__WORK ITEM__.
Your job is to copy all the entries precisely as they stand.

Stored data
- - - -

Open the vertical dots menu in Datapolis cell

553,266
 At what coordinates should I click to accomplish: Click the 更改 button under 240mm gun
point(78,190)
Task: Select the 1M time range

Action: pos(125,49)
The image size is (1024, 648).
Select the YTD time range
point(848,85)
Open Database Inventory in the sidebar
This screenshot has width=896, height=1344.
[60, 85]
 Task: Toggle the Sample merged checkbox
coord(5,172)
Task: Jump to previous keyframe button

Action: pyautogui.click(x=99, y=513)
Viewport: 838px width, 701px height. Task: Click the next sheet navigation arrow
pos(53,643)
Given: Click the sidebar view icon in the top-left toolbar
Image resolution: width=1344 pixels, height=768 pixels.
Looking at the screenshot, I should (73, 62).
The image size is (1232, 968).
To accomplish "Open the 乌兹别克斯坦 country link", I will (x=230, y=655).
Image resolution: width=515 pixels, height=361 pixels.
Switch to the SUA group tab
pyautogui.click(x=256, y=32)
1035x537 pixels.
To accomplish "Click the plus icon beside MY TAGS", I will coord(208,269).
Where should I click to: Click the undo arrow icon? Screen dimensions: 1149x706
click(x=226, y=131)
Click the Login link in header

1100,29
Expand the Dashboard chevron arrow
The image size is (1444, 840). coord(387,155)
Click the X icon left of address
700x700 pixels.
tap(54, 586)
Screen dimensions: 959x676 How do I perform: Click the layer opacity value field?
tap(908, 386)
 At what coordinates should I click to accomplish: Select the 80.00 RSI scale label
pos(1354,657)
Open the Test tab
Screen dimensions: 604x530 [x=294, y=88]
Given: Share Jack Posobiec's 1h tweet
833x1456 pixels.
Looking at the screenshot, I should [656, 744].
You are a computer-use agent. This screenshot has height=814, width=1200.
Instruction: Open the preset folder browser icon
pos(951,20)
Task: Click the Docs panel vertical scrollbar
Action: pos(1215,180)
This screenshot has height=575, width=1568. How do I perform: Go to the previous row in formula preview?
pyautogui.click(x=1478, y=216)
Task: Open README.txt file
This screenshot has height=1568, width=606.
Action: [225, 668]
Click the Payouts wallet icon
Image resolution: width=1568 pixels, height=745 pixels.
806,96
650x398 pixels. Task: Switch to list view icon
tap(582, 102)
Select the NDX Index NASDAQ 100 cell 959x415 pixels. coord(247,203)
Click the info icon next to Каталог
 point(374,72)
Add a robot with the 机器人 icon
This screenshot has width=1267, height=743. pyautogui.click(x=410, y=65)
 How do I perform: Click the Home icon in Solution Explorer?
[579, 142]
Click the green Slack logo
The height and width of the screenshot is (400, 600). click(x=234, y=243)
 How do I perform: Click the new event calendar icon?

- - - -

__TASK RESULT__.
Open the vertical dots menu in Datapolis cell

553,266
 At what coordinates should I click to accomplish: Click the 更改 button under 240mm gun
point(78,190)
Task: Select the 1M time range

Action: pos(125,49)
The image size is (1024, 648).
Select the YTD time range
point(848,85)
Open Database Inventory in the sidebar
This screenshot has width=896, height=1344.
[60, 85]
 Task: Toggle the Sample merged checkbox
coord(5,172)
Task: Jump to previous keyframe button

Action: pyautogui.click(x=99, y=513)
Viewport: 838px width, 701px height. Task: Click the next sheet navigation arrow
pos(53,643)
Given: Click the sidebar view icon in the top-left toolbar
Image resolution: width=1344 pixels, height=768 pixels.
Looking at the screenshot, I should (73, 62).
The image size is (1232, 968).
To accomplish "Open the 乌兹别克斯坦 country link", I will (x=230, y=655).
Image resolution: width=515 pixels, height=361 pixels.
Switch to the SUA group tab
pyautogui.click(x=256, y=32)
1035x537 pixels.
To accomplish "Click the plus icon beside MY TAGS", I will coord(208,269).
Where should I click to: Click the undo arrow icon? Screen dimensions: 1149x706
click(x=226, y=131)
Click the Login link in header

1100,29
Expand the Dashboard chevron arrow
The image size is (1444, 840). coord(387,155)
Click the X icon left of address
700x700 pixels.
tap(54, 586)
Screen dimensions: 959x676 How do I perform: Click the layer opacity value field?
tap(908, 386)
 At what coordinates should I click to accomplish: Select the 80.00 RSI scale label
pos(1354,657)
Open the Test tab
Screen dimensions: 604x530 [x=294, y=88]
Given: Share Jack Posobiec's 1h tweet
833x1456 pixels.
Looking at the screenshot, I should [656, 744].
You are a computer-use agent. This screenshot has height=814, width=1200.
Instruction: Open the preset folder browser icon
pos(951,20)
Task: Click the Docs panel vertical scrollbar
Action: pos(1215,180)
This screenshot has height=575, width=1568. How do I perform: Go to the previous row in formula preview?
pyautogui.click(x=1478, y=216)
Task: Open README.txt file
This screenshot has height=1568, width=606.
Action: [225, 668]
Click the Payouts wallet icon
Image resolution: width=1568 pixels, height=745 pixels.
806,96
650x398 pixels. Task: Switch to list view icon
tap(582, 102)
Select the NDX Index NASDAQ 100 cell 959x415 pixels. coord(247,203)
Click the info icon next to Каталог
 point(374,72)
Add a robot with the 机器人 icon
This screenshot has width=1267, height=743. pyautogui.click(x=410, y=65)
 How do I perform: Click the Home icon in Solution Explorer?
[579, 142]
Click the green Slack logo
The height and width of the screenshot is (400, 600). click(x=234, y=243)
 How do I perform: Click the new event calendar icon?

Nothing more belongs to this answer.